§ **Data for processing**:
_ _ _

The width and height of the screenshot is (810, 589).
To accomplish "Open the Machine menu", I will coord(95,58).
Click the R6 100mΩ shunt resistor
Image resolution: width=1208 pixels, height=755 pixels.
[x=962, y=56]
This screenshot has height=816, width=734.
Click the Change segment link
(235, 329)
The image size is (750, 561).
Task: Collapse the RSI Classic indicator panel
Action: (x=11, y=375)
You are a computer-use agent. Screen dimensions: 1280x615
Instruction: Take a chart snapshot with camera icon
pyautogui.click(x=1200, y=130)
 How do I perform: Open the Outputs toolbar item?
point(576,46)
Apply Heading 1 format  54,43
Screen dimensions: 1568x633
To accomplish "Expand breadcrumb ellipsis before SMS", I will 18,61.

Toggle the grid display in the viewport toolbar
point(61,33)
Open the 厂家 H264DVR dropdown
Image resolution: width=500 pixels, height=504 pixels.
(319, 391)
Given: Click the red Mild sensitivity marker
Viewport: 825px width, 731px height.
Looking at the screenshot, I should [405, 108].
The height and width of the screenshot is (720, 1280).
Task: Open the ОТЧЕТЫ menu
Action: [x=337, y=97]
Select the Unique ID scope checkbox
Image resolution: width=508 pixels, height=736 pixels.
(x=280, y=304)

_ _ _

§ **Activity**:
What is wanted is a copy of every line in the listing that includes the word "dimensions".

§ **Result for this task**:
You are a computer-use agent. Screen dimensions: 1280x615
Screen dimensions: 1568x633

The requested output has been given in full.